New physician fee schedule includes penalties on 9 quality metrics
Physicians will be paid 0.5% more next year under the physician fee schedule as part of the final rule on Medicare Part B payment policies announced Friday by the Centers for Medicare and Medicaid Services.
In addition to the physician fee schedule, payment rules for 2016 were finalized for End-Stage Renal Disease Prospective Payment System, the Hospital Outpatient Prospective Payment System, and Home Health Prospective Payment System.
"CMS is pleased to implement the first fee schedule since Congress acted to improve patient access by protecting physician payments from annual cuts,” CMS Acting Administrator Andy Slavitt said in a statement. “These rules continue to advance value-based purchasing and promote program integrity, making Medicare better for consumers, providers, and taxpayers.”
The physician fee schedule (PFS) pays for services delivered through office visits, surgical procedures, diagnostic tests, therapy services, and certain preventive services.
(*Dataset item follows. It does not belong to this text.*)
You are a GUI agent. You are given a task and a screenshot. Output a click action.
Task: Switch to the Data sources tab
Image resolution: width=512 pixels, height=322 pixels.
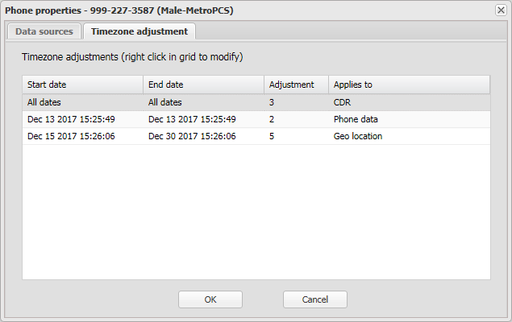(44, 31)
PFS reimburses physicians and other care providers such as nurse practitioners, physician assistants, physical therapists, radiation therapy centers, and independent diagnostic testing facilities.
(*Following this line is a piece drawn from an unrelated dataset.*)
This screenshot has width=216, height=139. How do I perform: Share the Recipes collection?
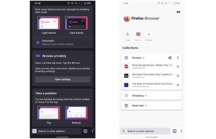170,58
CMS’s final rule also lays out guidelines for metrics that will be linked to physician reimbursement under the new Physician Quality Reporting Schedule (PQRS), which replaces the sustainable growth rate (SGR) formula repealed earlier this year. Physician groups had opposed SGR because it threatened to reduce Medicare reimbursement by 21%.
CMS said physicians in 2016 will be required to report on nine metrics covering three National Quality Strategy domains, with failure to comply resulting in a 2% reduction in payments. Among the metrics are quality-of-service measures, cost and physician malpractice rate.
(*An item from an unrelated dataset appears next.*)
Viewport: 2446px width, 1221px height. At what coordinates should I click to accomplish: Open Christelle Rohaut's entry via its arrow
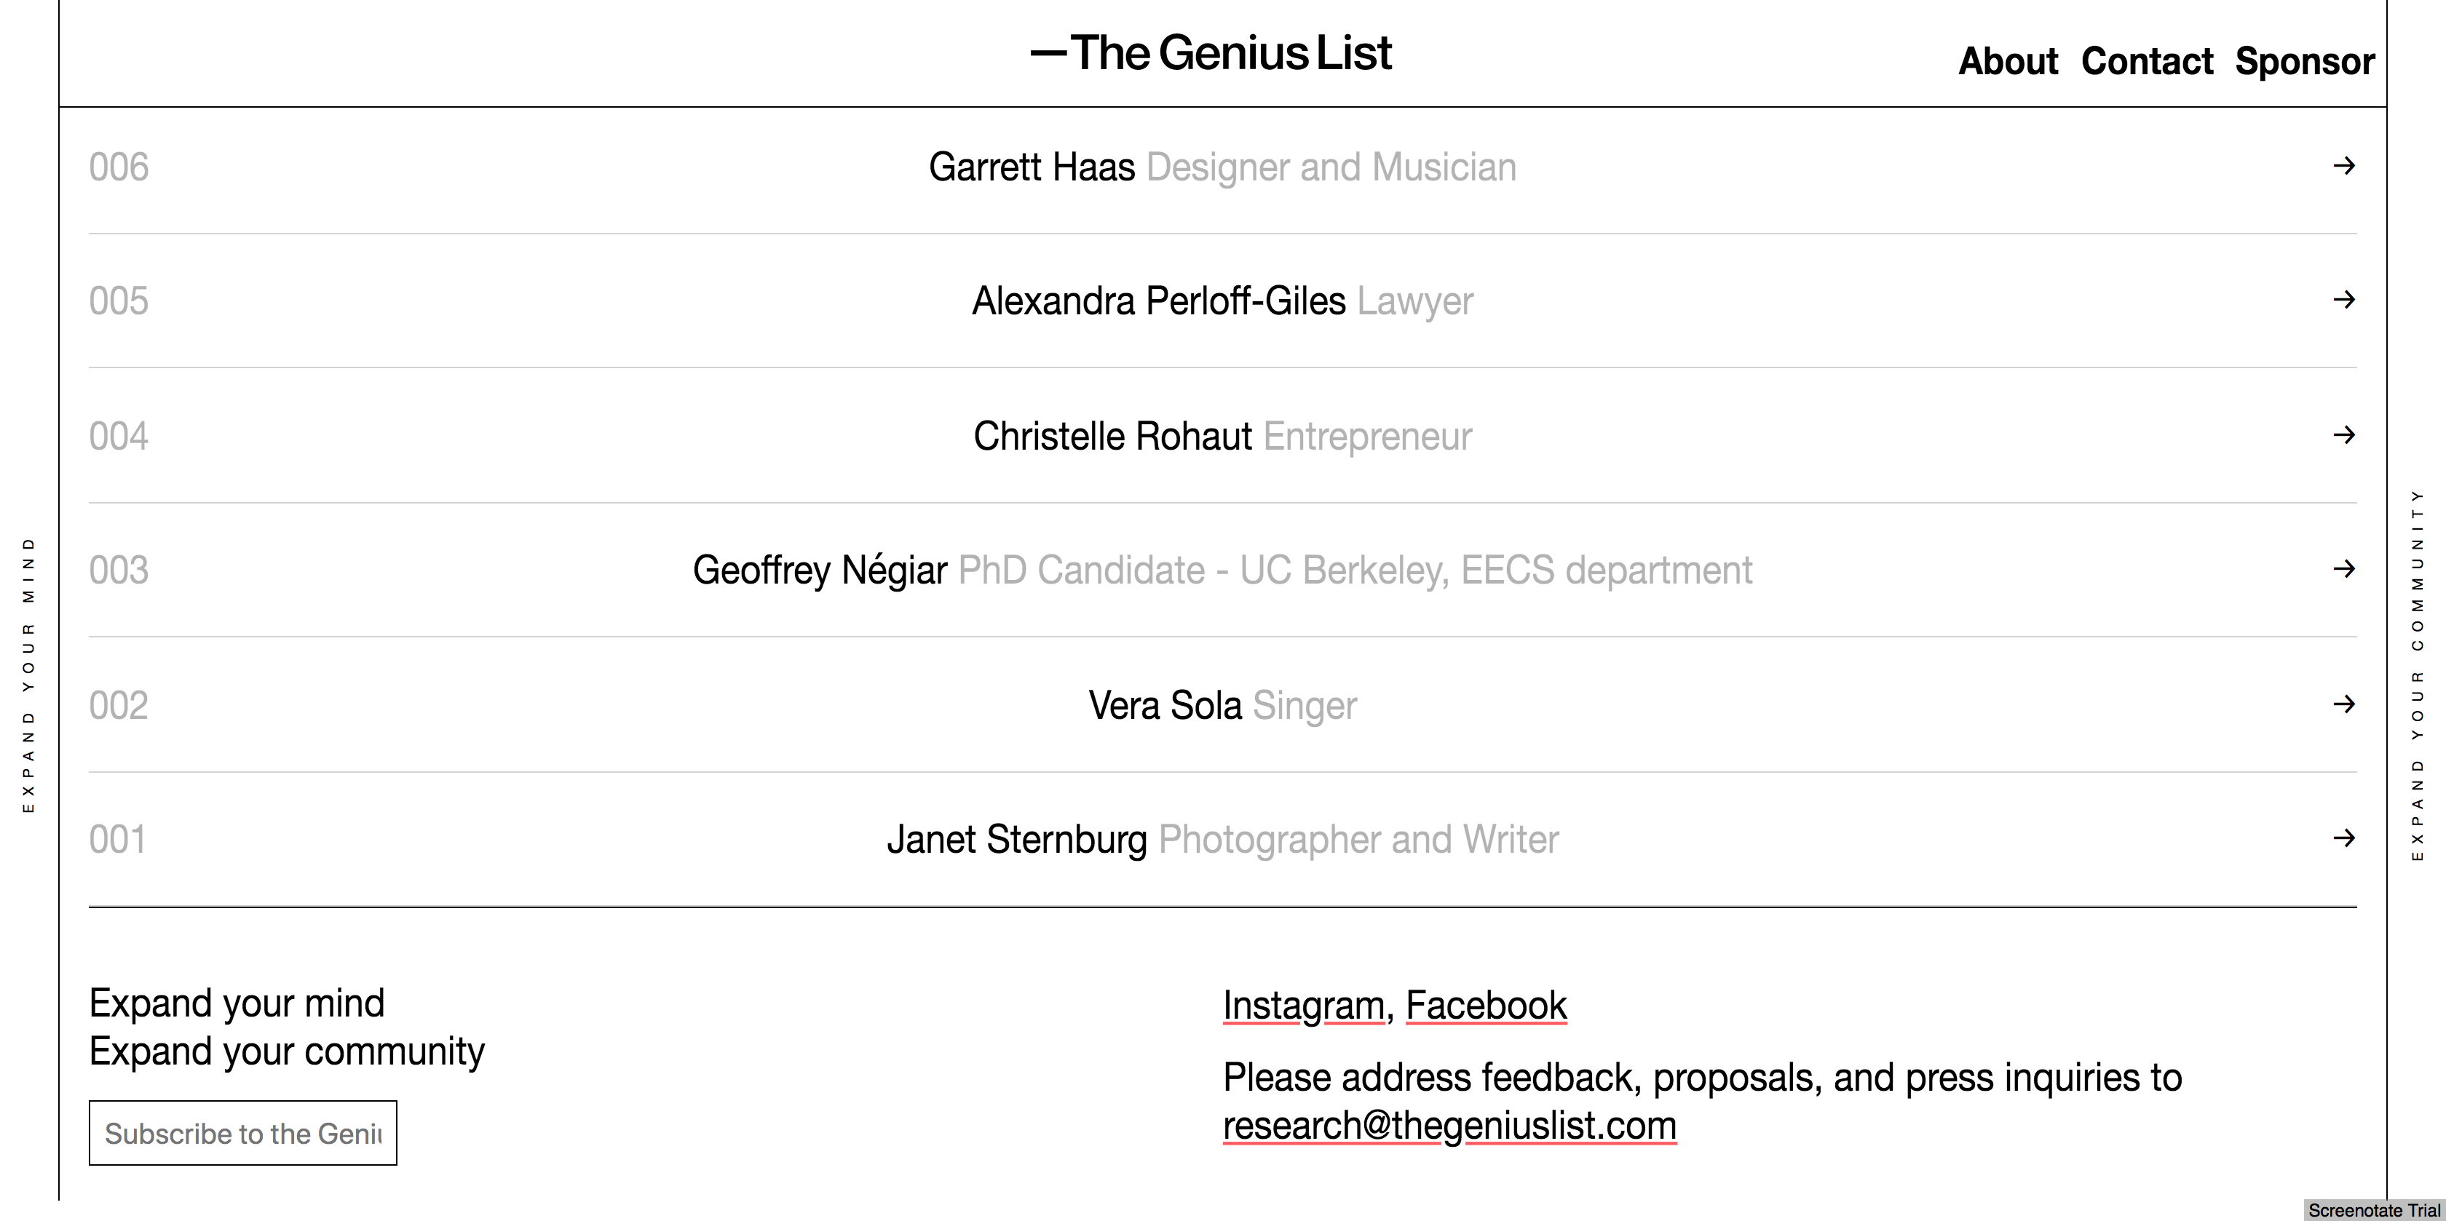(2343, 435)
The American College of Cardiology issued a statement supporting the final rule.
"Clinicians must be able to focus on delivering high-quality patient care rather than navigating burdensome administrative requirements in a new payment landscape,” said ACC President Kim Allan Williams Sr. “Through today's rule the Centers for Medicare and Medicaid Services (CMS) maintains stability by not making drastic changes to existing Medicare quality reporting programs. This stability will help clinicians become more familiar with the current program elements that will continue in 2016 and are likely to transition to the new payment system.”